# Math Help - Card game probabilities help needed

1. ## Card game probabilities help needed

Hey, me and my friend have been thinking about designing a program which works out the probabilities of a simple card game, however it is harder than we anticipated.

This card game works by randomly giving each of the 4 players 13 cards. The first player then has to put down an Ace, the second player a two and so on until a player has managed to loose all their cards and wins. A player may put more than one card of that number down. Since this is not possible players must lie about what cards they are placing on the table and the other players must work out if that player was lying or not. If they were lying they have to pick up the pile of cards on the table, if they weren’t the player who said they were lying has to.

The objective of our program is to predict the chance of a player having certain cards or to produce a probability of the chance that they are lying or not.

Anyway, this turns out to be very difficult and we are stuck on some of the basics of card game probabilities...

For example if we have 4 cards and 4 players where random amounts of the cards are given out to random players.
The chance of a player getting one card is 1/4 however since we have 4 cards it is (1/4)*4 = 1. But since this is random it cannot be a certain chance that every player will get 1 card.

Furthermore, we simply cannot seem to be able to work out a reasonable answer to the probability of a hand of 13 to get a pair of matching cards or a triplet of matching cards when through the practical test we usually have 2 pairs and around 0.4 triplet pairs.
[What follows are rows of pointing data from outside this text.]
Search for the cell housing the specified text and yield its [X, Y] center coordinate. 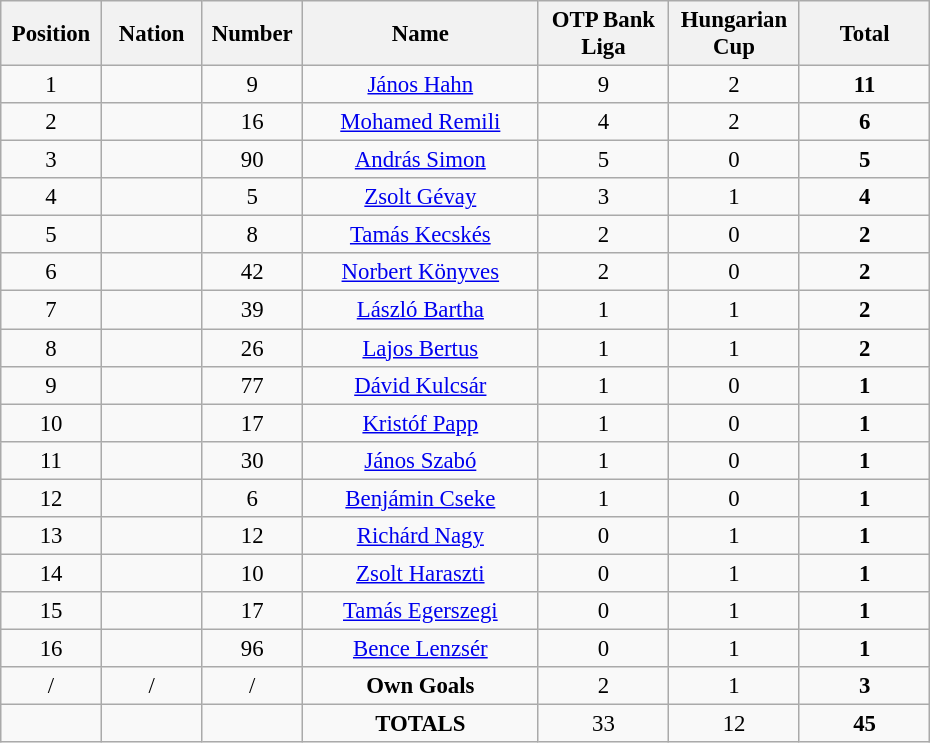
90 [252, 160]
96 [252, 648]
László Bartha [421, 310]
Total [864, 34]
Dávid Kulcsár [421, 385]
Zsolt Gévay [421, 197]
45 [864, 724]
Name [421, 34]
Own Goals [421, 686]
30 [252, 460]
Hungarian Cup [734, 34]
Mohamed Remili [421, 122]
Richárd Nagy [421, 536]
Tamás Egerszegi [421, 611]
Norbert Könyves [421, 273]
14 [52, 573]
26 [252, 348]
János Hahn [421, 85]
Kristóf Papp [421, 423]
TOTALS [421, 724]
42 [252, 273]
Nation [152, 34]
15 [52, 611]
Position [52, 34]
Zsolt Haraszti [421, 573]
János Szabó [421, 460]
13 [52, 536]
Number [252, 34]
Tamás Kecskés [421, 235]
39 [252, 310]
OTP Bank Liga [604, 34]
Benjámin Cseke [421, 498]
Bence Lenzsér [421, 648]
7 [52, 310]
András Simon [421, 160]
77 [252, 385]
33 [604, 724]
Lajos Bertus [421, 348]
Detect which cell encompasses the target text, then output its [x, y] center coordinate. 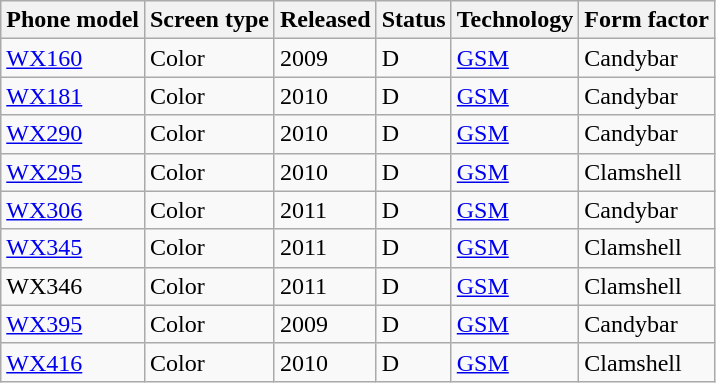
WX346 [73, 286]
WX395 [73, 324]
WX345 [73, 248]
WX306 [73, 210]
Technology [515, 20]
Status [414, 20]
WX416 [73, 362]
Screen type [209, 20]
Released [325, 20]
WX290 [73, 134]
Form factor [647, 20]
WX181 [73, 96]
Phone model [73, 20]
WX295 [73, 172]
WX160 [73, 58]
Determine the [x, y] coordinate at the center of the cell enclosing the given text.  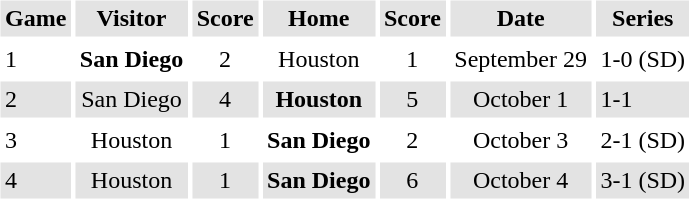
5 [412, 100]
3 [35, 140]
September 29 [521, 59]
6 [412, 180]
October 3 [521, 140]
Visitor [131, 18]
October 4 [521, 180]
Game [35, 18]
Home [319, 18]
Date [521, 18]
October 1 [521, 100]
Extract the (x, y) coordinate from the center of the cell holding the provided text.  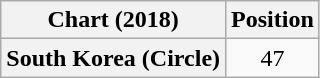
South Korea (Circle) (114, 58)
Position (273, 20)
47 (273, 58)
Chart (2018) (114, 20)
Locate the cell with the specified text and output its [X, Y] center coordinate. 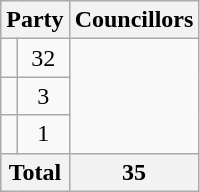
35 [134, 172]
3 [43, 96]
Councillors [134, 20]
1 [43, 134]
Total [35, 172]
32 [43, 58]
Party [35, 20]
Extract the (X, Y) coordinate from the center of the cell holding the provided text.  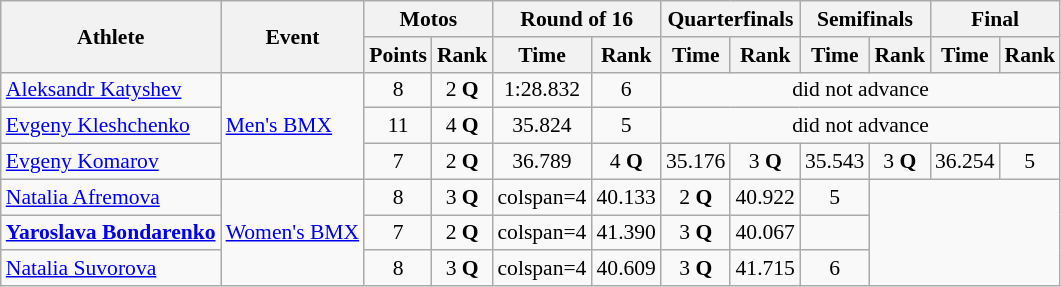
35.543 (834, 162)
Evgeny Kleshchenko (111, 126)
Semifinals (865, 19)
Natalia Afremova (111, 197)
40.922 (764, 197)
Men's BMX (293, 126)
35.176 (696, 162)
Quarterfinals (730, 19)
Athlete (111, 36)
1:28.832 (542, 90)
11 (398, 126)
41.715 (764, 269)
Points (398, 55)
35.824 (542, 126)
36.789 (542, 162)
40.067 (764, 233)
Evgeny Komarov (111, 162)
Round of 16 (576, 19)
41.390 (626, 233)
Aleksandr Katyshev (111, 90)
Natalia Suvorova (111, 269)
Event (293, 36)
40.133 (626, 197)
36.254 (964, 162)
Motos (428, 19)
Women's BMX (293, 232)
Yaroslava Bondarenko (111, 233)
40.609 (626, 269)
Final (995, 19)
Scan for the cell matching the given text and deliver its (X, Y) coordinate at center. 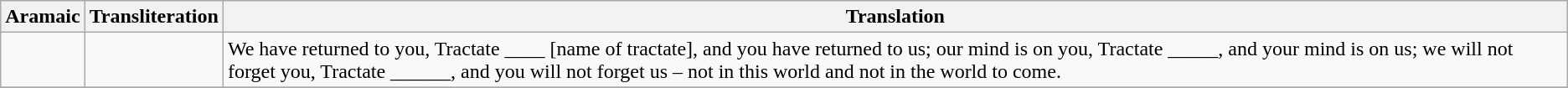
Transliteration (154, 17)
Aramaic (43, 17)
Translation (895, 17)
Detect which cell encompasses the target text, then output its (x, y) center coordinate. 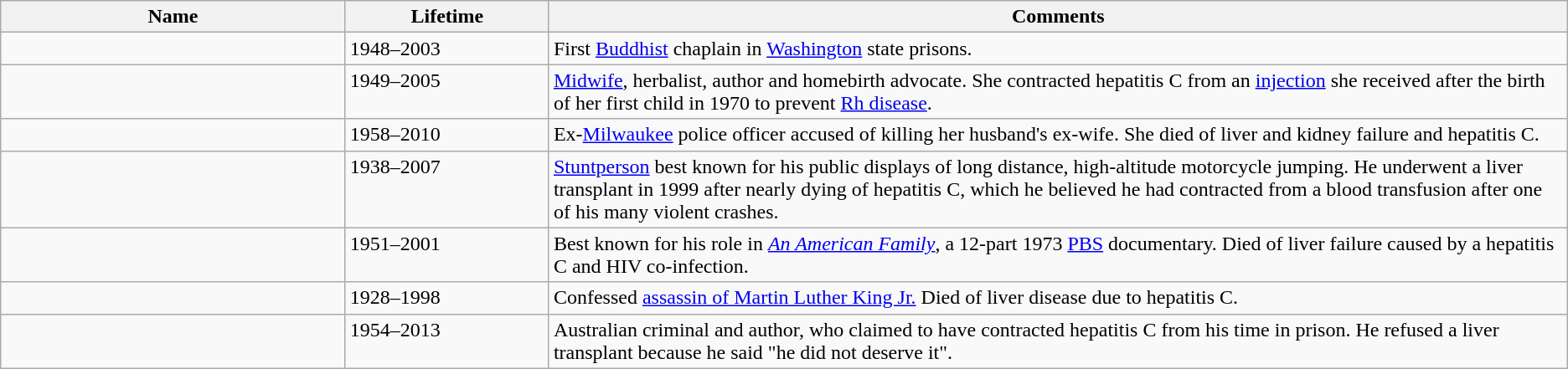
1949–2005 (447, 92)
1958–2010 (447, 135)
1928–1998 (447, 298)
Ex-Milwaukee police officer accused of killing her husband's ex-wife. She died of liver and kidney failure and hepatitis C. (1058, 135)
First Buddhist chaplain in Washington state prisons. (1058, 49)
Confessed assassin of Martin Luther King Jr. Died of liver disease due to hepatitis C. (1058, 298)
1948–2003 (447, 49)
Comments (1058, 17)
Best known for his role in An American Family, a 12-part 1973 PBS documentary. Died of liver failure caused by a hepatitis C and HIV co-infection. (1058, 255)
Lifetime (447, 17)
1951–2001 (447, 255)
1954–2013 (447, 342)
Name (173, 17)
1938–2007 (447, 189)
Determine the (x, y) coordinate at the center of the cell enclosing the given text.  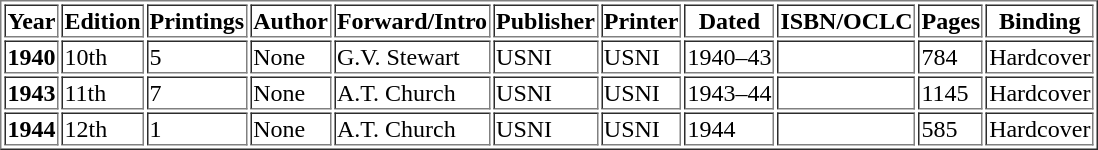
Dated (729, 20)
Edition (103, 20)
Author (290, 20)
1145 (950, 92)
1940 (31, 56)
G.V. Stewart (412, 56)
1943–44 (729, 92)
Binding (1040, 20)
Publisher (546, 20)
10th (103, 56)
Year (31, 20)
Printings (198, 20)
12th (103, 128)
1943 (31, 92)
585 (950, 128)
Pages (950, 20)
11th (103, 92)
ISBN/OCLC (846, 20)
1940–43 (729, 56)
784 (950, 56)
7 (198, 92)
1 (198, 128)
5 (198, 56)
Forward/Intro (412, 20)
Printer (642, 20)
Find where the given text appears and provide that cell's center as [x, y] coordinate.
Could anyone please shed some light onto this topic?

Thank you

2. Hello jamescockayne

Welcome to Math Help Forum!

Let me answer two of your specific questions, as I understand them. I shall re-phrase them, but I hope I keep your original meaning.
Originally Posted by jamescockayne
...For example if we have 4 cards and 4 players where random amounts of the cards are given out to random players.
The chance of a player getting one card is 1/4 however since we have 4 cards it is (1/4)*4 = 1. But since this is random it cannot be a certain chance that every player will get 1 card.
The problem I think you're posing is this:
Four cards are given, one at a time, to a player chosen at random from the four players in the game. What is the probability that a particular player receives at least one card?
You work this out, by working out the probability that a particular player receives no cards at all, and subtracting the answer from 1. So:
When the first card is allocated, the probability that a particular player does not receive it is $\tfrac34$.

When the second card is allocated, the probability that this player does not receive it is also $\tfrac34$.

Therefore the probability that this player does not receive either of the first two cards is $(\tfrac34)^2 = \tfrac{9}{16}$.

Similarly with the third and fourth cards. So the probability that a particular player receives no cards at all is $(\tfrac34)^4 = \tfrac{81}{256}$.

Thus the probability that a particular player receives at least one card is $1- \tfrac{81}{256}= \tfrac{175}{256} \approx 0.6836$.
...Furthermore, we simply cannot seem to be able to work out a reasonable answer to the probability of a hand of 13 to get a pair of matching cards or a triplet of matching cards when through the practical test we usually have 2 pairs and around 0.4 triplet pairs.
I shall simplify this a little and answer the following question:
When a hand of 13 cards is dealt at random from a standard pack of 52, what is the probability that this hand contains at least two matching cards? (By two matching cards we mean, for example, two 5's.)
This is a simpler question than the one you asked, but this is complicated enough for now, as I think you'll appreciate.

We work this out using a similar technique to the first question: we find the probability that it doesn't happen - in other words, all 13 cards are different - and subtract this from 1. Like this:
It doesn't matter what the first card is. Of the remaining 51 cards, 3 will match and 48 won't. So the probability that the second card doesn't match the first is $\tfrac{48}{51}$.

In the same way, when the third cards is dealt, 44 cards won't match either of the first two, out of the remaining 50 cards. So the probability that this one is different from the first two is $\tfrac{44}{50}$.

Thus the probability that none of the first three cards match is:
$\frac{48}{51}\times\frac{44}{50}$
Continuing in the same way through all 13 cards, the probability that none of them match is:
$\frac{48.44.40.36.32.28.24.20.16.12.8.4}{51.50.49. 48.47.46.45.44.43.42.41.40}= \frac{4^{12}\times12!\times39!}{51!}\approx0.00010 6$
So the probability that you get at least two matching cards $\approx 1-0.000106=0.999894$.
You may be able to use a similar technique to work out further probabilities, but as you'll see, it ain't too easy!